Le principe d’incorporation suppose un mode de raisonnement que l’on qualifie de « magique ». Lahlou (1998) propose une approche de cette pensée magique par les représentations. Selon lui, le fait qu’une représentation subsiste, y compris lorsqu’elle relève de la pensée magique, provient à la fois de son adaptation à l’environnement et de son adaptation à l’ensemble de la culture dans laquelle elle s’exprime. Ainsi certains comportements, apparemment « irrationnels », émanent en fait d’une rationalité particulière, celle relevant de la capacité à maintenir une cohérence du système de représentation. Selon cette approche, les représentations associées aux aliments revêtent une grande importance. Ainsi, ce sont ces représentations qui attribuent aux aliments le statut de tabou dans l’une ou l’autre culture. Cet argumentaire rejoint les résultats des études de Rozin (1994) et Rozin et son équipe (1989) sur les deux aspects de la « pensée magique » : le principe de « similitude » et celui de « contagion » regroupés sous le nom de « lois de la magie sympathique ». Ces lois ont été décrites par Edward B Tylor (1871), James G Frazer (1981 [1890]) et Marcel Mauss (1950 [1925]) dans des travaux étudiant des peuples dits « primitifs ». Rozin les développe et les applique à l’ensemble des groupes humains. Le principe de contagion signifie que lorsqu’un aliment a été en contact avec un objet, un animal ou un individu, il est « contaminé » par lui, il prend ses caractéristiques. Les propriétés de l’un deviennent les propriétés de l’autre. L’exemple du cafard dans le verre de lait illustre bien la présence de ce principe de contagion chez les Américains y compris les Américains instruits. Rozin et son équipe (1989) ont présenté à des étudiants un verre de lait dans lequel ils ont plongé puis retiré un cafard et ont demandé aux étudiants s’ils étaient prêts à boire ce verre de lait. La grande majorité des étudiants ont répondu par la négative. L’argument avancé était que le cafard est porteur de microbes et qu’il y a donc un risque pour la santé. Dans un deuxième temps, les chercheurs ont présenté un deuxième verre de lait dans lequel ils ont plongé puis retiré un cafard stérilisé – et donc débarrassé de tous les potentiels microbes – et ont répété leur question. La majorité des étudiants ont à nouveau refusé de boire le lait. Ces auteurs considèrent qu’il s’agit « d’un principe de pensée universel, fondamental » (Rozin, 1994 : 26).

Les réactions face à un aliment contaminé ne dépendent pas de l’intensité ou de la durée du contact, un contact aussi infime soit-il suffit à provoquer un rejet. La loi de similitude quant à elle renvoie au fait que la représentation, l’image d’un objet est égale à l’objet lui-même.

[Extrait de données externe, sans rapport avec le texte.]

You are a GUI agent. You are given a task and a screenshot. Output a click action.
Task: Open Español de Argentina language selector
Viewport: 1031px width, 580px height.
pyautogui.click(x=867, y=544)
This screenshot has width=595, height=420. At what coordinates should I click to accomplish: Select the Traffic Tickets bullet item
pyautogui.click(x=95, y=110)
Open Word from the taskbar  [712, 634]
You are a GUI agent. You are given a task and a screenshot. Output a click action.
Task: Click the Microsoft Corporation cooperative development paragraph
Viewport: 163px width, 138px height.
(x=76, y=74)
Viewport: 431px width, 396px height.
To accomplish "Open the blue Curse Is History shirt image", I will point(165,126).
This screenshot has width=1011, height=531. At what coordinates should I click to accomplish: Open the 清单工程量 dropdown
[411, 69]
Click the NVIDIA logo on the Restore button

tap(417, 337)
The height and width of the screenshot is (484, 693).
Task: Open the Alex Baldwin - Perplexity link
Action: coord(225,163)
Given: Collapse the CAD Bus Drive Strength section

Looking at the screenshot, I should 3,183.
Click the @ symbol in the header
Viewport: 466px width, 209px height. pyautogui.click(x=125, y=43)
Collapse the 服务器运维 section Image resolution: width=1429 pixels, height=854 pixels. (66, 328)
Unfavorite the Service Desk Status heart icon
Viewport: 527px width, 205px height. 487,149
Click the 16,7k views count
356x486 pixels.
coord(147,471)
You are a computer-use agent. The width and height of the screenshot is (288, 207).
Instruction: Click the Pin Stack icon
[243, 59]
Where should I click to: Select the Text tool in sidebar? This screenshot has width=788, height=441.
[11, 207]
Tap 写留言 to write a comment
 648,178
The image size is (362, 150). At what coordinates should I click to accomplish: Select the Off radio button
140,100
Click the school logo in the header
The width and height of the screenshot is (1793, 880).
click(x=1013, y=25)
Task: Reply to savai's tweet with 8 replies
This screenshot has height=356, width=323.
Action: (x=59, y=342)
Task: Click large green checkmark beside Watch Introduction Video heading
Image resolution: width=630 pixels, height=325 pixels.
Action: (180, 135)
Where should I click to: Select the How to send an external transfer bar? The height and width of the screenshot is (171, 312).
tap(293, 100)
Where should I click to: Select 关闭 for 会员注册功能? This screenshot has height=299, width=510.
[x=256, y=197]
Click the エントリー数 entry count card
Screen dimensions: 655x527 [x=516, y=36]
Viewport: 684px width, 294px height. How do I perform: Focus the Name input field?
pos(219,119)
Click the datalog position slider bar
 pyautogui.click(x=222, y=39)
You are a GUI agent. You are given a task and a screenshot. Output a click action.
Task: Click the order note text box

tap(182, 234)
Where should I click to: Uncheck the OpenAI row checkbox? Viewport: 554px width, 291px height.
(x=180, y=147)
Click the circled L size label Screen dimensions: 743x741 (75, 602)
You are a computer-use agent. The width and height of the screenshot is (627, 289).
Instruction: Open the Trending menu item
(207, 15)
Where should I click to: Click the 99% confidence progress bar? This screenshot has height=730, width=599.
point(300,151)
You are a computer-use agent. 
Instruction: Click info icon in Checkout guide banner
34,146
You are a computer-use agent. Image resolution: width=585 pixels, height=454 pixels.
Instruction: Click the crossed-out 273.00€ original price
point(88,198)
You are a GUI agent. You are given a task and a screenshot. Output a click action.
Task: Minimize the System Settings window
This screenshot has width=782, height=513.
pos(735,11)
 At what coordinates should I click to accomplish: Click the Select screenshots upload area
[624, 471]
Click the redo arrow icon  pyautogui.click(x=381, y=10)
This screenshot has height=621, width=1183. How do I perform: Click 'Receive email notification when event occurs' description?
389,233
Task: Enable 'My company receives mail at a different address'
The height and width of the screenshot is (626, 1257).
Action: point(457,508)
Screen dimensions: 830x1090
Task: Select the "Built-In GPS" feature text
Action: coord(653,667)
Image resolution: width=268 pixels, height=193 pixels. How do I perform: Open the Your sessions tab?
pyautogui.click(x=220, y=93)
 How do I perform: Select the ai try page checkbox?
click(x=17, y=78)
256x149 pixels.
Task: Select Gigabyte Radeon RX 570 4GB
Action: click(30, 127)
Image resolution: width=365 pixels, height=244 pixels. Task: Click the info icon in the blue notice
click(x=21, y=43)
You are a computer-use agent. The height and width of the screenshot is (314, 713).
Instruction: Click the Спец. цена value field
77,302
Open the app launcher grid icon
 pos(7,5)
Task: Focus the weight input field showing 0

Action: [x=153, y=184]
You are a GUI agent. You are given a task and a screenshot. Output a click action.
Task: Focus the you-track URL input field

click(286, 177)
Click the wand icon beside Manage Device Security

Ainsi, si un chocolat est présenté sous forme d’excréments, peu de gens voudront le manger. La contagion et la similitude peuvent cependant être surmontées : après discussion, le lait « cafardisé » sera bu et le chocolat-excrément avalé.

Ainsi, au regard de ces considérations, et si l’on revient sur l’idée que l’« on est ce que l’on mange », alors si nous consommons quelque chose de « contaminé », de souillé, nous serons nous même souillés.